At 63, it is not yet Uhuru for Nigeria, a well-endowed heterogeneous nation-state, which is a nation of nations. The many different kingdoms, which were amalgamated to become Nigeria, had existed for many centuries under pre-colonial governments. And they had orderly succession of governments, throve in trade, and excelled in arts and crafts. The plundered artefacts of the ancient Benin kingdom, which were taken to Britain, bear testament to the fact that the people of Benin were adept in the area of arts and crafts.

However, Nigeria, like other African countries, experienced colonial rule for many years, which hindered the growth of her indigenous arts and crafts and stultified the evolution of her pre-colonial governments. Britain, which was our colonial master, welded disparate ethnic entities together, and christened the geographical space they occupy Nigeria. Britain which ruled Nigeria for many years introduced democracy to us.

Nigeria became a politically independent country in 1960; however, 63 years after she had become a sovereign nation-state, she has not realized her potentialities. For all her immense human and material resources, she still brings up the rear on the global ladder of national development. Although she is called the giant of Africa, she is a giant with the feet of clay.

The stark and indisputable fact is that there is a connection between national development and purposeful political leadership. A national leader who has fealty, probity, political cum economic ideologies, and leadership qualities can envision the type of country he wants; and he will work assiduously for the realization of his goal. Asian countries like Malaysia, Singapore, and India have overtaken Nigeria in diverse areas of national development because they have good political leaderships.

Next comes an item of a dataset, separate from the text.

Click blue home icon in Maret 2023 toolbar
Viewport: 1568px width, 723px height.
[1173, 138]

Nigeria, an underdeveloped country, has not got her politics right for diverse reasons. The departing British imperialists, who sowed the seed of the political culture of imposition of leaders on the populace, clandestinely helped Alhaji Tafawa Balewa to become our Prime Minister in 1960. But Alhaji Tafawa Balewa who was not the political better of his political contemporaries like Nnamdi Azikiwe and Obafemi Awolowo frittered the opportunity given to him to take Nigeria to the acme of economic and technological development.

Under his watch, the western region slipped into political crisis owing to the personality clash that ensued between Chief Obafemi Awolowo and Akintola. It snowballed into the January 15, 1966 coup and the July 1966 counter-coup, which led to the 30-month Nigeria-Biafra fratricidal civil war. The civil war raged between 1967 and 1970 and caused the wastage of millions of human lives and the depredation of our economy.

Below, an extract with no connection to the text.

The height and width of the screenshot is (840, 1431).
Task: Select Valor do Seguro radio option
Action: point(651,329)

And the military regimes that ruled Nigeria between 1966 and 1978; and between 1983 and 1998 caused the ruination of our economy, the stagnation of our technological development, and the deepening of our national disunity. Those military rulers who ruled Nigeria at different periods of her chequered history smothered the evolutionary trends of our variant of democracy.

Happily, now, Nigeria has been enjoying democratic rule since 1999, uninterruptedly, with one political party at the centre handing the baton of political leadership to another political party. The change of political leaderships we had in Nigeria since the inception of the fourth republic did not result in political conflicts, although the past presidential elections we had since 1999 fuelled electoral litigation in the courts.

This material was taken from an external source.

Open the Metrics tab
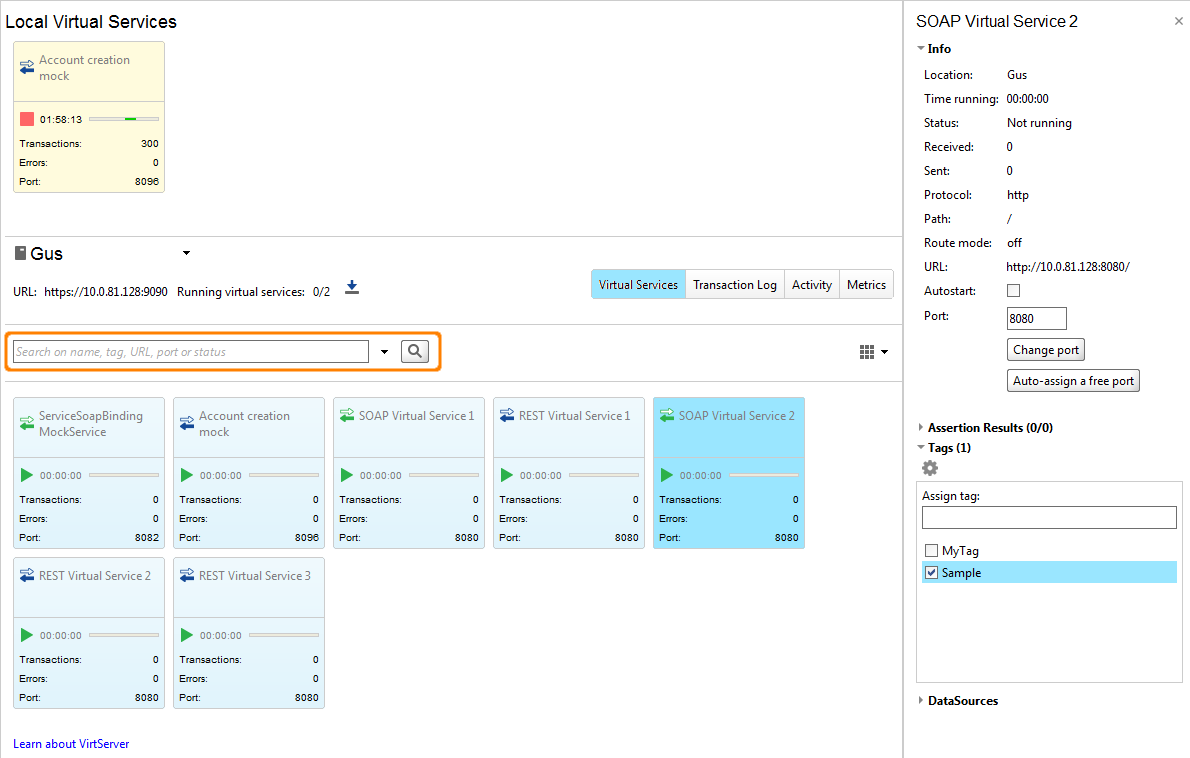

So the orderly and peaceful succession of civilian governments in Nigeria seems to be the only gain we have had from our practice of representative government since 1999. Our democracy is still trapped in the inchoate stage because we have an egregious variant of democratic culture that is characterized by imposition of leaders on the populace.

Consequently, in our 63 years of state-hold, Nigeria has not realized her potentialities. Nigeria, which is called the giant of Africa, is still an underdeveloped nation-state. Our country's high rate of unemployment, her distressed economy, her infrastructural rot, and her technological backwardness have indexed our country's underdevelopment.